The department sponsored its fourth annual environmental and agricultural
sustainability field trip on Sept. 18 at its facilities north of the Fayetteville campus for
about 200 high school students from Fayetteville, Springdale, Rogers and Mountainburg.
They spent more than two hours visiting short sessions hosted by department faculty
and staff members who explained issues in agricultural science and how people with
careers in these disciplines are addressing those issues.
"If we don't continue to get new varieties of soybeans, our yield will stay exactly
what it is," Moseley told the high school visitors as he explained the techniques of crossbreeding. "In 2004 we averaged 39 bushels per acre. Now the yield is 60 bushels and
some people have 100 bushels per acre. But if we're going to continue feeding the world,
we have to continue to bring up the yield."
The students went outdoors to find another stop on the tour, this one with their
host standing several feet down in a hole. That's where Sheri Herron, a doctoral student
in soil science and water quality, explained the importance of soil layers.
"The darker the soil is, the higher the organic matter, which is really good for
plants and much better for cropping," Herron said as she pointed to an upper layer near
the ground level. "If you have just two inches of a dark layer like we do with the forest
soils around here, you can't grow a crop on them; they just want to grow trees."
Herron broke up some of the soil in her hands and discussed the importance of
its texture.

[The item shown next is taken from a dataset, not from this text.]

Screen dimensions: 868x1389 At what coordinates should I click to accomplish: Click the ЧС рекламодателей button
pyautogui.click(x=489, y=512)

Sandy soil, for example, allows water to move through it quickly and makes it
necessary to water more often than would be necessary with clay soil. Clay soil holds
water back and makes irrigation less necessary.
Contemporary environmental issues find their origins in the soil. "If we get a
major rain event, how much is going to run off and carry contaminants into the rivers?"
Herron asked. "I look at that for fertilizers and any other kind of contaminant that can
affect our water supply and that will affect the fish life in the rivers. If we allow
contaminants into our water supply, that means we have to do that much more work to
filter them back out."
Lisa Wood, CSES instructor and environmental consultant, said the high school
students were “polite, attentive, and interested in what they were being shown. At lunch,
I found the students wanted to pick my brain about what kinds of jobs are out there for
environmental, soil and water science majors and what kinds of work I do on a daily
basis. Several already know what they want to do next year, others were still testing the
waters and taking it all in.”
“This field trip was designed to give the students an ideas of the wide range of
subject matter and job opportunities available in agriculture and environmental areas,”
said Holly Yeatman, recruiting coordinator for CSES. “Whether a student wants to work
inside in a lab or outside in the field, opportunities are wide open. We need talented
young people who will solve the environmental and agricultural problems of tomorrow.”
Students who enroll in the department's curriculum will pursue coursework in the
UA Dale Bumpers College of Agricultural, Food and Life Sciences.
Students also stopped to see presentations on the role of switchgrass in
bioenergy crop production, macro-invertebrates in streams, weed physiology, laboratory
analysis of soil samples, crop water supply, a biodiesel plant demonstration using
cooking oil from UA food service units and sustainable weed management.